Pluralité des appartenances, pluralité des sciences sociales
La scientificité en sciences sociales me semble ne pouvoir s’appuyer seulement sur les acquis d’une seule discipline dès lors qu’il s’agit d’envisager des questions sur lesquelles plusieurs disciplines ont vocation à apporter des éclairages et analyses. Or, la statistique ethno-raciale n’a pas pour seule finalité de rendre pertinent un discours littéraire où les questions des dynamiques démographiques des populations et les analyses économiques du marché du travail où sévissent des discriminations n’auraient pas leur place.

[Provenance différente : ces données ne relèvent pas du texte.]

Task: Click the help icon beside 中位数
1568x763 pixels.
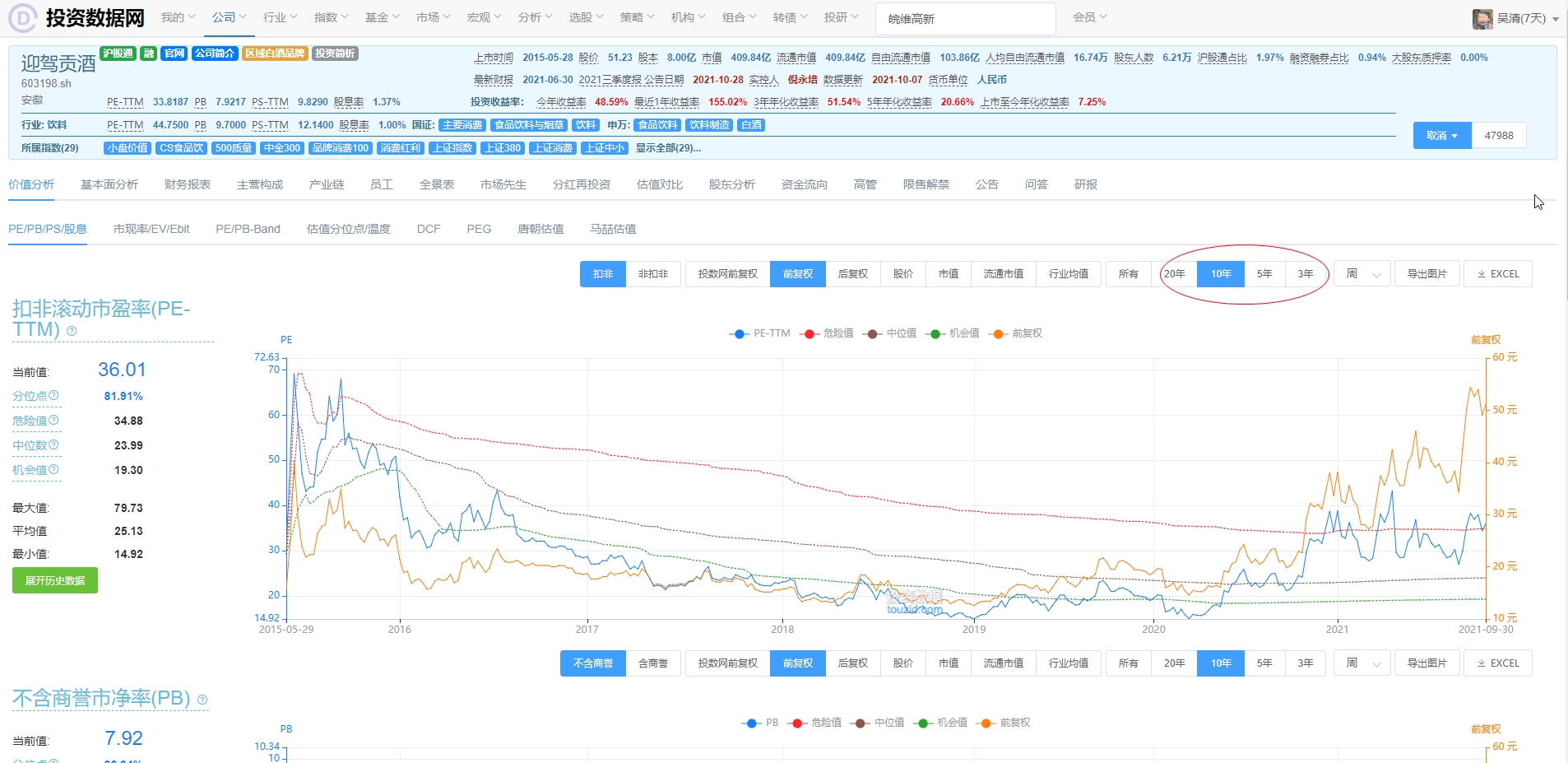Action: (x=54, y=445)
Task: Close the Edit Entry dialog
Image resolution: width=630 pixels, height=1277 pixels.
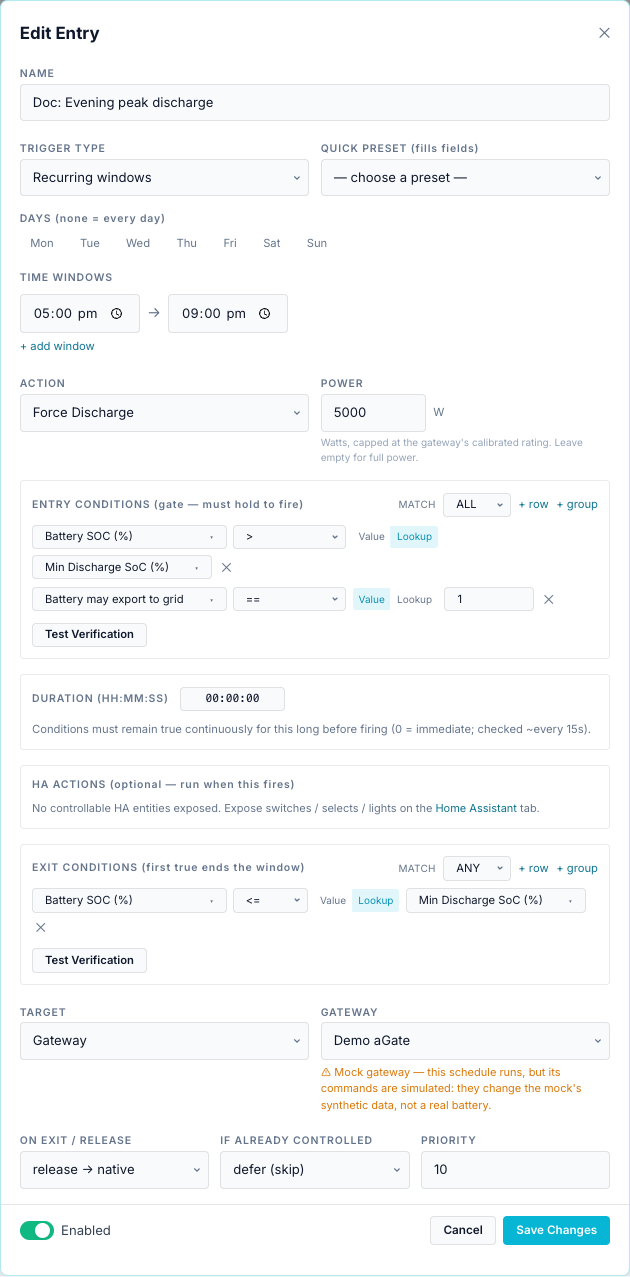Action: click(604, 33)
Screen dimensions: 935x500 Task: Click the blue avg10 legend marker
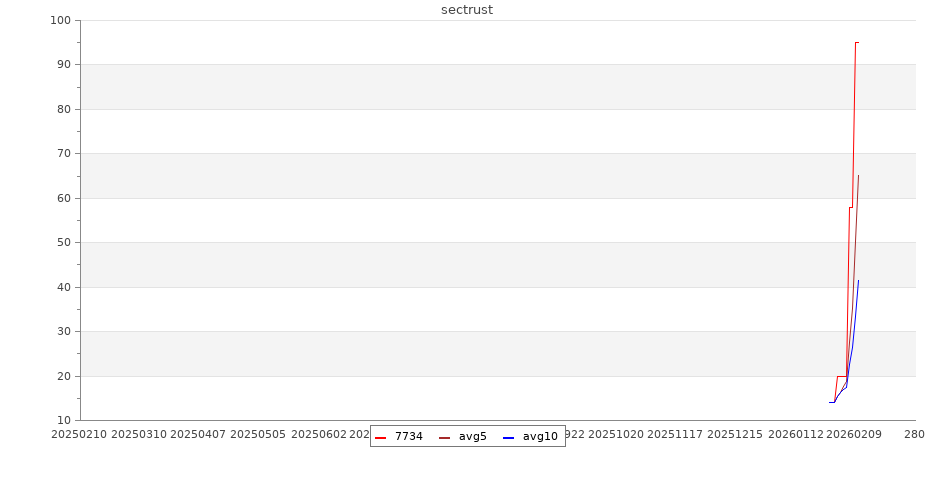508,437
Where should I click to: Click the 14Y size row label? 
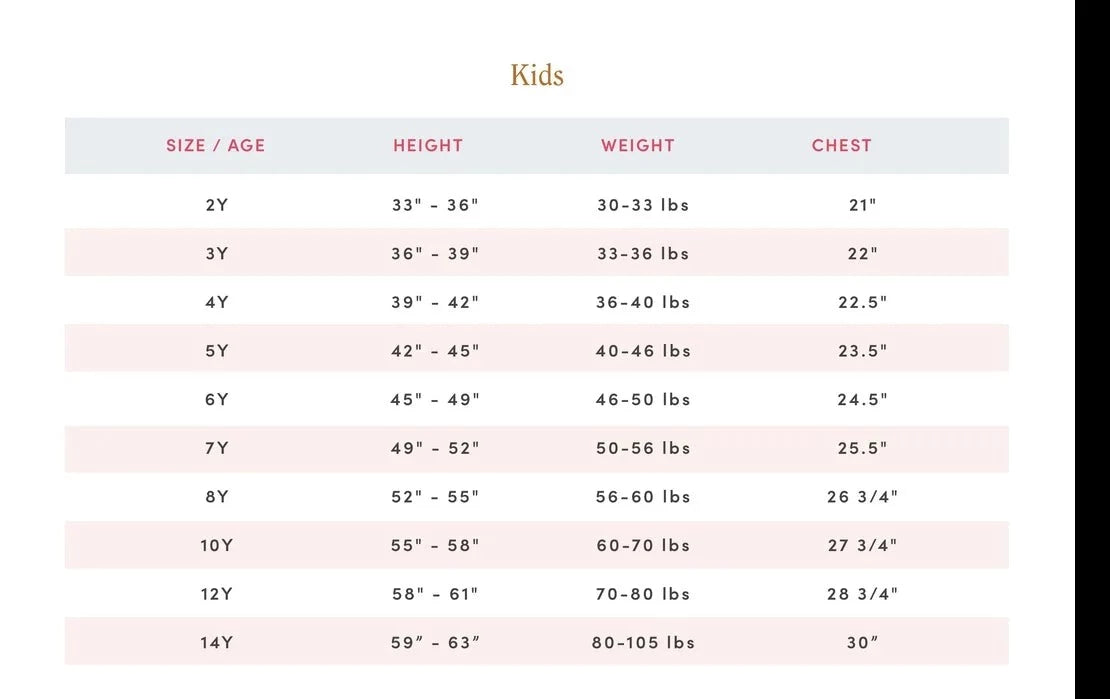(217, 642)
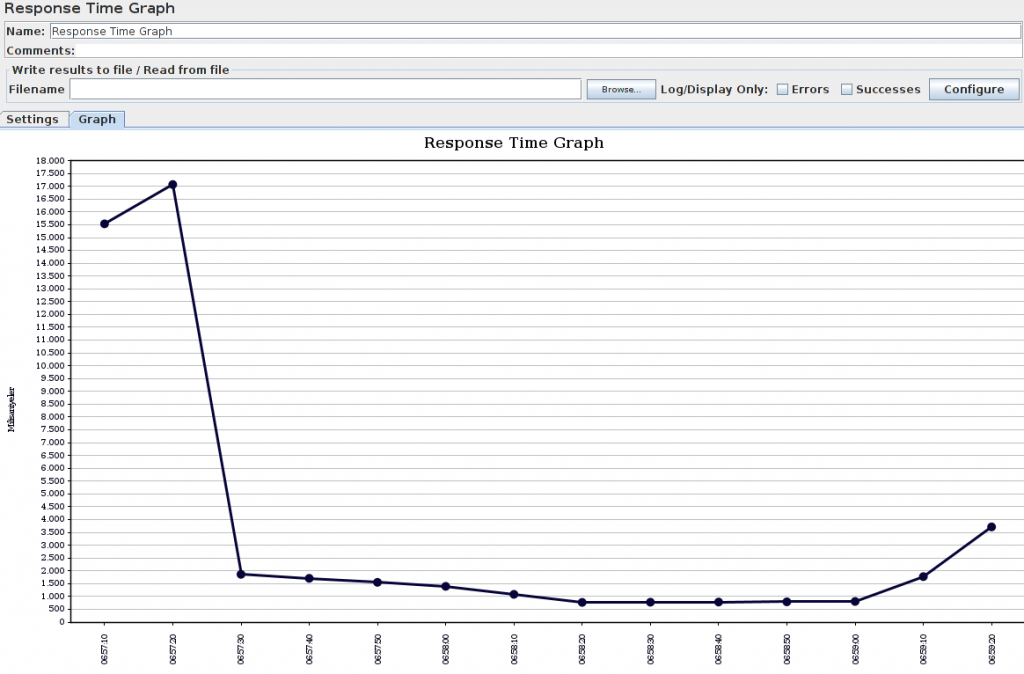
Task: Open the Configure dialog
Action: pyautogui.click(x=973, y=88)
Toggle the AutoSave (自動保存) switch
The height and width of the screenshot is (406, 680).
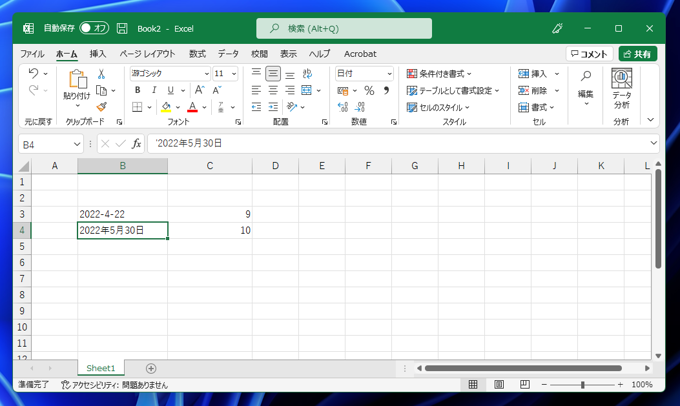(x=93, y=28)
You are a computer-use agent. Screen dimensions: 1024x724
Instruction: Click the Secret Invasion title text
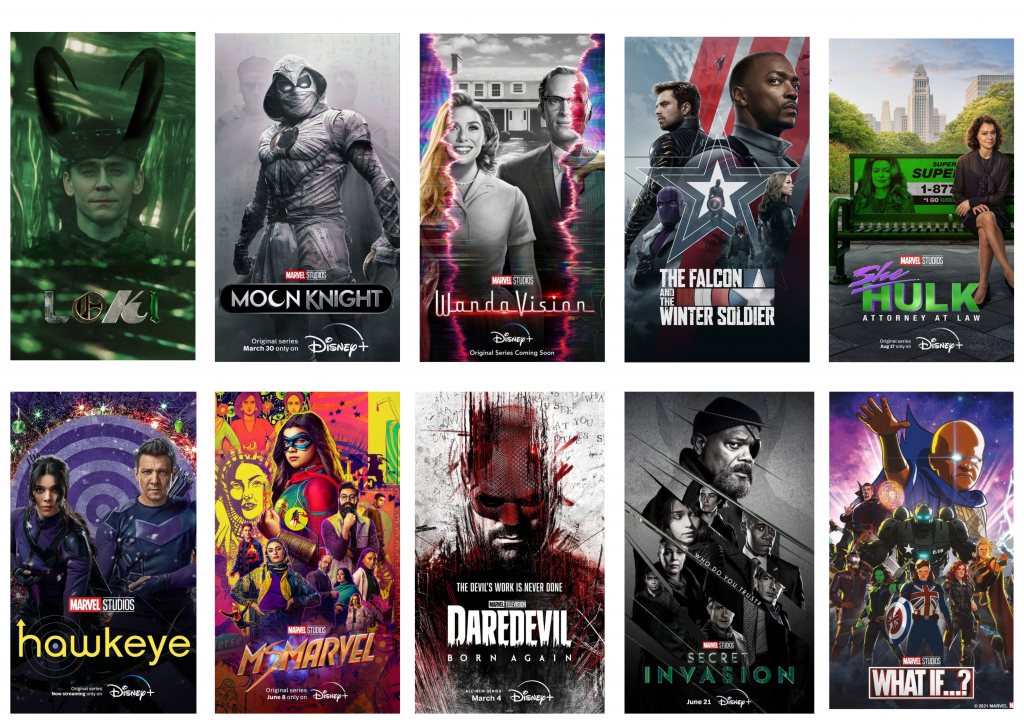point(719,669)

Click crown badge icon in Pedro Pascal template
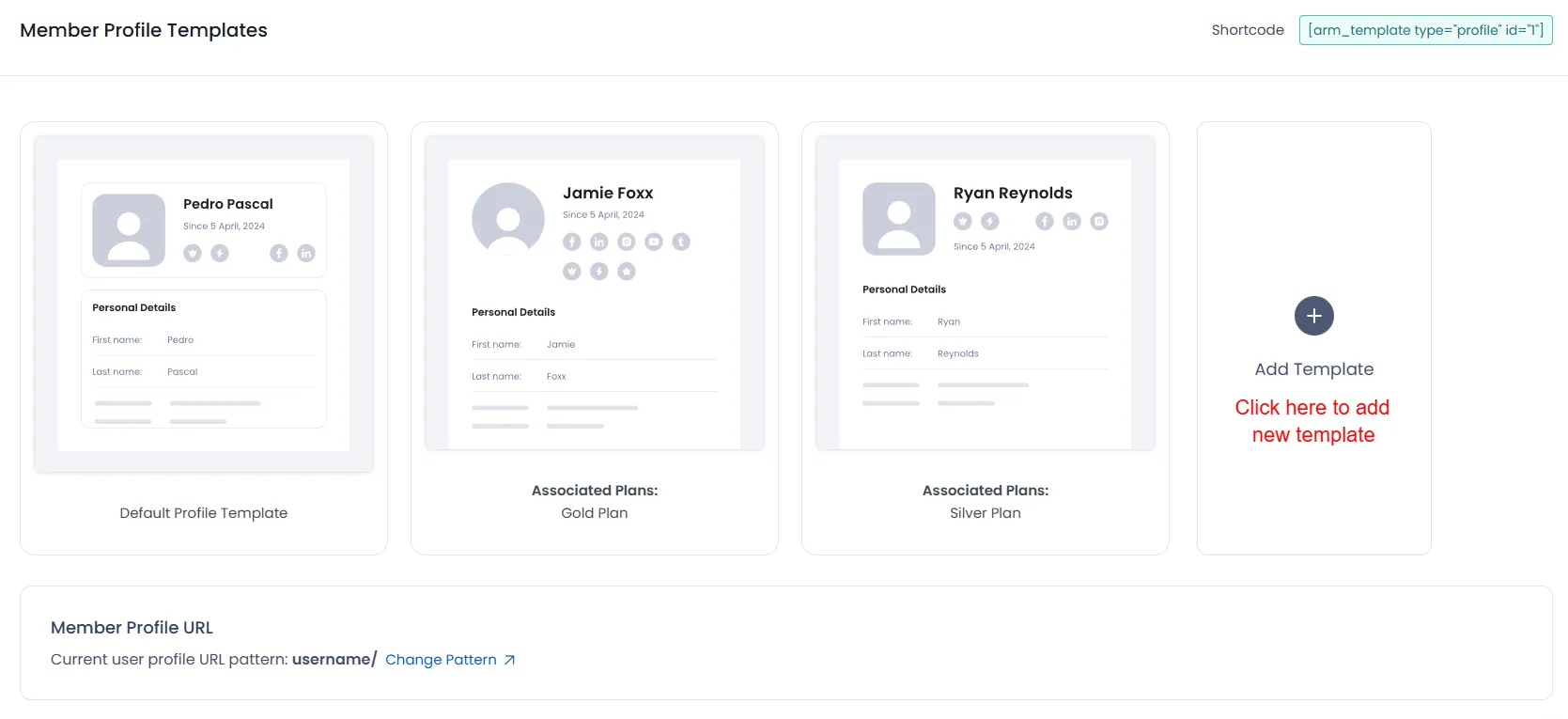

Dans ce domaine, des éléments essentiels sont oubliés par ceux qui minorent les problèmes qu’entraîne la constitution de statistiques ethniques et qui négligent les insuffisances des analyses de la discrimination qui reposent sur une description simpliste (à partir d’une variable ethnique qui devient l’alpha et l’omega de l’explication) des phénomènes complexes associés à l’existence de discriminations.
Aux USA, il est reconnu que, depuis l’introduction, en 1977, de questions sur les appartenances ethniques et raciales dans le questionnaire du recensement, les données recueillies sont de moins en moins aisément exploitables. En effet, dans le contexte d’entretiens cognitifs, les réponses variaient de manière non négligeable en fonction de la formulation des questions et de l’ordre des éléments de réponse proposés. Lorsque les questions offraient la possibilité d’inscrire une appartenance plurielle, cette dernière catégorie était sélectionnée nettement plus souvent lorsqu’elle était située à la fin de la liste proposée aux sondés. De même, pour la question de l’appartenance ethnique – éventuellement couplée avec une question sur les groupes raciaux –, la taille des groupes raciaux que l’on obtient varie considérablement. Ainsi, dans l’enquête ‘Current Population Survey’ de mai 1995 lancée par le Bureau of Labor Statistics (Service de la statistique du travail), le pourcentage des individus que l’administration avait considérés auparavant comme latino-américains et qui se sont déclarés spontanément sous cette rubrique varie de 79 à 95% selon la taxinomie testée. De surcroît, les caractéristiques socioéconomiques des populations ainsi construites variaient considérablement selon la manière dont étaient traitées les informations recueillies [15].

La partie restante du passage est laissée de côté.